◆ Actions to take ◆
a) In the text about public trust in nurses, what share of Americans say nurses have high or very high honesty and ethical standards?
b) Pick up the text about public trust in nurses after its last sentence and keep writing.

Nurses are the most trusted professionals in the nation and once again top a list they have dominated for 11 years. Since 1999, the only time nurses have been ousted from the top spot of Gallup's annual survey was in 2001, when firefighters were ranked highest following their heroism on Sept. 11.

Not surprisingly, car salespeople, lobbyists, and Congress rank at the bottom of the pile.

Eighty-one percent of Americans say nurses have high or very high honesty and ethical standards. This is much higher than those for the next most trusted professionals, military officers and pharmacists. Physicians are number five on the list.

It's no surprise to anyone in the profession that the general public trusts nurses. When people are hospitalized, nurses are the ones who provide hands-on care, performing intimate and important medical tasks and helping patients return to health. They are patient advocates who often explain complex treatment regimens that help patients understand their care.

So what can nurses do with their status as most-trusted professionals? A different Gallup poll from almost a year ago found that opinion leaders from across the country believe nurses should have greater influence in many healthcare areas—from reducing medical errors to improving efficiency and reducing costs—but that significant barriers continue to block them from fully achieving those goals.

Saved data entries
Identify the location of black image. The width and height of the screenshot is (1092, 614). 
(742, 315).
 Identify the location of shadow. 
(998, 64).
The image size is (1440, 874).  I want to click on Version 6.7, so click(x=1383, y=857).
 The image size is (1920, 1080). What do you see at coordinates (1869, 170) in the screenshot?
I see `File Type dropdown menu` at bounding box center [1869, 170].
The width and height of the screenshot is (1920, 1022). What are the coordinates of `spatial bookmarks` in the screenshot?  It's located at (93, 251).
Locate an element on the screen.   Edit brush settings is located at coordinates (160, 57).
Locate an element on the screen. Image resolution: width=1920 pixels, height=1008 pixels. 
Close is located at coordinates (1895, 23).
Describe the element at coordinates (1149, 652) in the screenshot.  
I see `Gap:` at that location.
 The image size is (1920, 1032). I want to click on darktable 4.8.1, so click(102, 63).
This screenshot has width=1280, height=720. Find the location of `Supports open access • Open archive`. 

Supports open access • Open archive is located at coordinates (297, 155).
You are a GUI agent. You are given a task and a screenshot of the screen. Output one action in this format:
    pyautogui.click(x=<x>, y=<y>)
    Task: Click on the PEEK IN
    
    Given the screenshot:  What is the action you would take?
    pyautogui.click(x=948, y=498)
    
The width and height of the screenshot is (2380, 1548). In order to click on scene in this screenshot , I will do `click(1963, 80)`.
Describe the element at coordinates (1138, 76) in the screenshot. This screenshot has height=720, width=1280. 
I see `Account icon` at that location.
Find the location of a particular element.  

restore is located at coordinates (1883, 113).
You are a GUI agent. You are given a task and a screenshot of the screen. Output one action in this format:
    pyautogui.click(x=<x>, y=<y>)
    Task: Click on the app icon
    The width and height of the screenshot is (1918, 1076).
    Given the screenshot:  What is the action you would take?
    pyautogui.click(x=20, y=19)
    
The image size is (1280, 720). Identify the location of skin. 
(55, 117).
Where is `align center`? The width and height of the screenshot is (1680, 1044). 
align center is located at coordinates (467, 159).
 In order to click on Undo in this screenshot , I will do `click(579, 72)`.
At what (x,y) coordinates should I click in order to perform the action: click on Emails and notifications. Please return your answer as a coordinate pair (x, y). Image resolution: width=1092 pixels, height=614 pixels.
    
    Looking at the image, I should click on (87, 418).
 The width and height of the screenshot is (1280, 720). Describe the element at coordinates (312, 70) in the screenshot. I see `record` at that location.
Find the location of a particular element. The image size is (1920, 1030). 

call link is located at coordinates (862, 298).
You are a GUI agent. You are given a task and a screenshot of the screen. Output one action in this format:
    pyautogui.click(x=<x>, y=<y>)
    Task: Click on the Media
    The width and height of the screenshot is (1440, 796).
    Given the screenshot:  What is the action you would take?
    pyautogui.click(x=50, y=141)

◆ Task answers ◆
a) Eighty-one percent.

b)
In this older study, the opinion leaders said nurses are not able to exert greater influence and leadership because they are not perceived as important decision makers or revenue generators, compared with physicians, and that nurses do not have a single unified voice with which they speak about national issues.

The issue of revenue generation is one I addressed in a July story in HealthLeaders Magazine. In hospitals, nursing care is billed as part of room and board, so the individual contributions to patient care are not captured as nursing-related. Tracking nursing skill level, time, and costs would enable organizations to determine the impact of nurses on cost and quality.

The second issue, that nursing lacks a unified voice, has plagued the profession for years. Lobbyists from nursing organizations such as the American Nurses Association, American Organization of Nurse Executives, and the National Council for State Boards of Nursing, among many others, all are seeking access to the same spheres of influence. It's time nursing settled on some agreed principles and worked toward the same goal. The American Medical Association is a good example. Physicians may disagree on individual issues but Congress can be confident that the AMA speaks for physicians in this country.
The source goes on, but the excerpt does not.